#### Text
The Complainant is the owner of various domain names that are used in connection with its gaming business activities, including <gameloft.com>, which was registered on April 8, 1999.

The disputed domain names <gameloftnft.com> and <gameloftmetaverse.com> were registered on October 23, 2021, and November 2, 2021, respectively. They are being used to display a hosting page with pay-per-click ads.

5. Parties’ Contentions

A. Complainant

The Complainant argues its trademark is widely recognized by consumers around the world and the disputed domain names are identical to said trademark.

The Complainant argues that the disputed domain names respectively contain the terms “nft” and “metaverse”, corresponding to two new technologies and trends expected to be the future of the gaming industry. The addition of descriptive or commons terms to a trademark is not a distinguishing feature.

The Complainant asserts that the Respondent is not sponsored or related in any way with the Complainant. The Respondent has never been allowed to use the disputed domain names. The Respondent has used the disputed domain names for pay-per-click ads. The website itself does not make any mention to the Complainant’s products nor its name/trademarks, and only contains information about competitors’ products.

The Complainant argues that this use is evidence of bad faith registration and use. The disputed domain names were registered to attract, for commercial gain, Internet users to its website or other online location, by creating a likelihood of confusion with the Complainant’s mark as to source, sponsorship, affiliation, or endorsement of the website or location or of a product or service on the website or location.

The Respondent must have known of the Complainant and its trademark rights. It is evident from the use, but also the fact that “Gameloft” is a distinctive name. It makes a coincidental registration of the disputed domain names by the Respondent completely unlikely.

The Complainant requests the transfer of the disputed domain names.

B. Respondent

The Respondent did not reply to the Complainant’s contentions.

6. Discussion and Findings

In order for the Complainant to obtain a transfer of the disputed domain name, paragraphs 4(a)(i) – (iii) of the Policy require that the Complainant must demonstrate to the Panel that:

(i) the disputed domain name is identical or confusingly similar to a trademark or service mark in which the Complainant has rights; and

(ii) The Respondent has no rights or legitimate interests in respect of the disputed domain name; and

(iii) The disputed domain name has been registered and is being used in bad faith.

A. Identical or Confusingly Similar

The disputed domain names incorporate the trademark GAMELOFT of the Complainant in its entirety.

The Panel agrees with Complainant that the addition of the terms “nft” and “metaverse” to the disputed domain names, do not serve to prevent the trademark from being recognizable in the disputed domain names. This difference does not prevent a finding of confusing similarity under the first element.

Accordingly, the Panel finds that the Complainant has satisfied paragraph 4(a)(i) of the Policy.

#### Dataset entries
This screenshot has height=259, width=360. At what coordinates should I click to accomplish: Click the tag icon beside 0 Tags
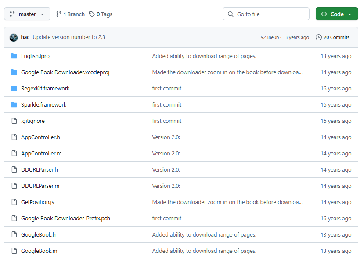(91, 14)

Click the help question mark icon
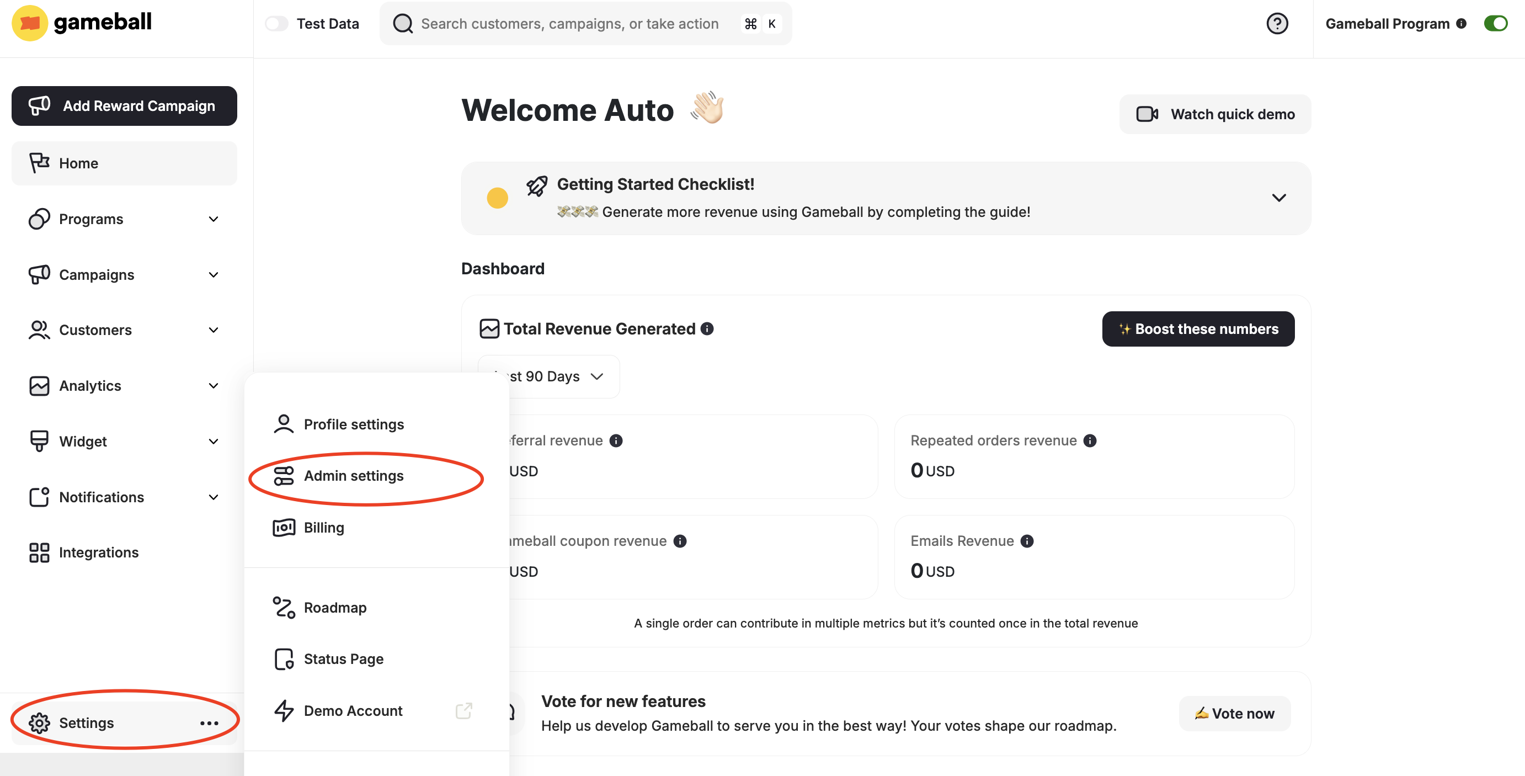(1276, 24)
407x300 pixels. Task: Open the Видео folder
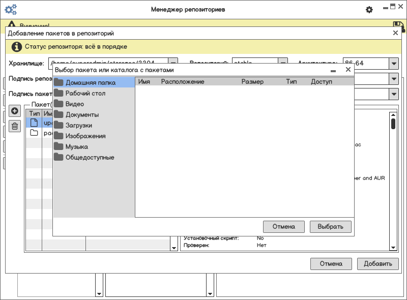point(74,104)
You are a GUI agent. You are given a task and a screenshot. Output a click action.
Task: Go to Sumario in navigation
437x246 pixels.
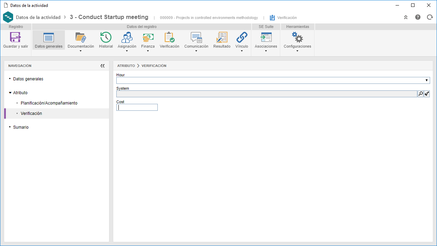click(x=21, y=127)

#### Exercise 1
In the domain dispute decision, on what date was <gameloftnft.com> registered?
#### Exercise 2
Convert the lines of the entries into a JSON list of strings, one string per line, with blank lines omitted. Leave the pictures out.
The domain dispute decision and the entries are separate material with no connection to each other.

#### Response 1
October 23, 2021.

#### Response 2
[
  "This screenshot has height=259, width=360. At what coordinates should I click to accomplish: Click the tag icon beside 0 Tags",
  "(91, 14)",
  "Click the help question mark icon",
  "(1276, 24)",
  "407x300 pixels. Task: Open the Видео folder",
  "point(74,104)",
  "You are a GUI agent. You are given a task and a screenshot. Output a click action.",
  "Task: Go to Sumario in navigation",
  "437x246 pixels.",
  "click(x=21, y=127)"
]